:: PASSAGE ::
It has been 15 years since the widespread adoption of biosimilar medications in the European Union. Ten years later, in March 2015, the first biosimilar was approved by the FDA for use in the United States. Unlike the EU, biosimilars have struggled to take hold in American healthcare. However, the proven efficacy, safety, and cost savings of biosimilars make them a valuable weapon in the fight for more access to lower-cost medications in the United States.

What is a biosimilar?

Just like a generic medication is an alternative to a brand name drug, a biosimilar is an alternative to a biologic drug, but with a few caveats.

Biologic drugs, or a biologic, are made from proteins or pieces of proteins found in living reference products (e.g., yeast, bacteria, or animal cells).

Biologics are gaining popularity as they work to stimulate the body’s immune system to fight a range of conditions, including cancer, multiple sclerosis, and rheumatoid arthritis.

A biosimilar drug is “highly similar to” and has no “clinically meaningful differences” from an existing, FDA-approved biologic.

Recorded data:
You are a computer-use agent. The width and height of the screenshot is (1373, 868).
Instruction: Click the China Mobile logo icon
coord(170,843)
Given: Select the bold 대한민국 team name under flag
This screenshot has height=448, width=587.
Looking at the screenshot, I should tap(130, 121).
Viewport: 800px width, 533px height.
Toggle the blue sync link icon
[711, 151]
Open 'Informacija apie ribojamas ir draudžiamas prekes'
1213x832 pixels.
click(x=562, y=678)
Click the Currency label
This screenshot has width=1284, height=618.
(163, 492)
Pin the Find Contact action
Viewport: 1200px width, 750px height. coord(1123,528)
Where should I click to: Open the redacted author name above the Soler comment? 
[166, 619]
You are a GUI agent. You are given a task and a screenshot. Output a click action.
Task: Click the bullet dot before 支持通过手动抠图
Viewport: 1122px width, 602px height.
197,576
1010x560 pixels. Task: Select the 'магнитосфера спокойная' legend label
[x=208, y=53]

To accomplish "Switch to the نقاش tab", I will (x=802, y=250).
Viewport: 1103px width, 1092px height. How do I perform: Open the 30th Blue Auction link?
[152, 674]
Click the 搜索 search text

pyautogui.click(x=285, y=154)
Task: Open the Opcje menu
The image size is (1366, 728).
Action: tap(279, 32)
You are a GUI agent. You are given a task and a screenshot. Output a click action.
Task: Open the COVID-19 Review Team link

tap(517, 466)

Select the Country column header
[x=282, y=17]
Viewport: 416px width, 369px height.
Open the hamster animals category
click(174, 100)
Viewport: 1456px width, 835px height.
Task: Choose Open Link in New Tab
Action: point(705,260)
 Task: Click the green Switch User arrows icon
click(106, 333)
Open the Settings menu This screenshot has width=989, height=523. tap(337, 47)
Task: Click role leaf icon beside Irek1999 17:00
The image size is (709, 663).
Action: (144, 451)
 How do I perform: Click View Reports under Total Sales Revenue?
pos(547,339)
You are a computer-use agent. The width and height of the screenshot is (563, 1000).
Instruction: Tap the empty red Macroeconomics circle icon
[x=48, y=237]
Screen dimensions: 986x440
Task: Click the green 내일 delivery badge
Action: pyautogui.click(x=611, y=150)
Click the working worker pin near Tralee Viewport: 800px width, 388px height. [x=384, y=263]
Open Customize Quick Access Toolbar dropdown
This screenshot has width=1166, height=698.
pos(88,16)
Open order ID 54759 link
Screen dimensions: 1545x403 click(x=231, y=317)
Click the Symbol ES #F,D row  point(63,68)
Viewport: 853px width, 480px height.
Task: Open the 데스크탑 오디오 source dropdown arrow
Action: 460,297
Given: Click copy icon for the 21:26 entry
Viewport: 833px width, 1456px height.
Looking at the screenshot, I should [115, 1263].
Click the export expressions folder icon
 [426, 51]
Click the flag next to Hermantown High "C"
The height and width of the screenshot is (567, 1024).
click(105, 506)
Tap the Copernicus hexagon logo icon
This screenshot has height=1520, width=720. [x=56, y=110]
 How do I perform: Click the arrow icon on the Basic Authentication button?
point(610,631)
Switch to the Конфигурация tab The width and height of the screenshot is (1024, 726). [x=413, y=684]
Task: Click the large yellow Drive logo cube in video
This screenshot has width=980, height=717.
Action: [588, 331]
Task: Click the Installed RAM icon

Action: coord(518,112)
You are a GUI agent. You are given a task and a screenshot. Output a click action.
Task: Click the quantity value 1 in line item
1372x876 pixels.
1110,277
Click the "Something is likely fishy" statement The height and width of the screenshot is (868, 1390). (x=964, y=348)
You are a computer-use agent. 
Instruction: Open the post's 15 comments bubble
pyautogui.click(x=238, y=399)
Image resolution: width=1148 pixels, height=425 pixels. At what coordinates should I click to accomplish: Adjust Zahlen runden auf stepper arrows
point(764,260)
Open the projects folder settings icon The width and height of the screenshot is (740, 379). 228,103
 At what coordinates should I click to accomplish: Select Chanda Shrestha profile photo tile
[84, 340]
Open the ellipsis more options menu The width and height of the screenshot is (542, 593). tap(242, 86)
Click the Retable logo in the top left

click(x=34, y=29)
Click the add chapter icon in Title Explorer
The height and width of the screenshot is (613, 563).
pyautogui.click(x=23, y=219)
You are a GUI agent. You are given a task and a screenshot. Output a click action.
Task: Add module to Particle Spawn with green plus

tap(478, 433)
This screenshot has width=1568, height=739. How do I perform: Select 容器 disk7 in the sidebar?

:: WHAT YOU HAVE TO DO ::
Reproduce word for word the part of the biosimilars passage from "Biologic drugs, or" to "or animal cells).". None of the recorded data is needed here.

:: ANSWER ::
Biologic drugs, or a biologic, are made from proteins or pieces of proteins found in living reference products (e.g., yeast, bacteria, or animal cells).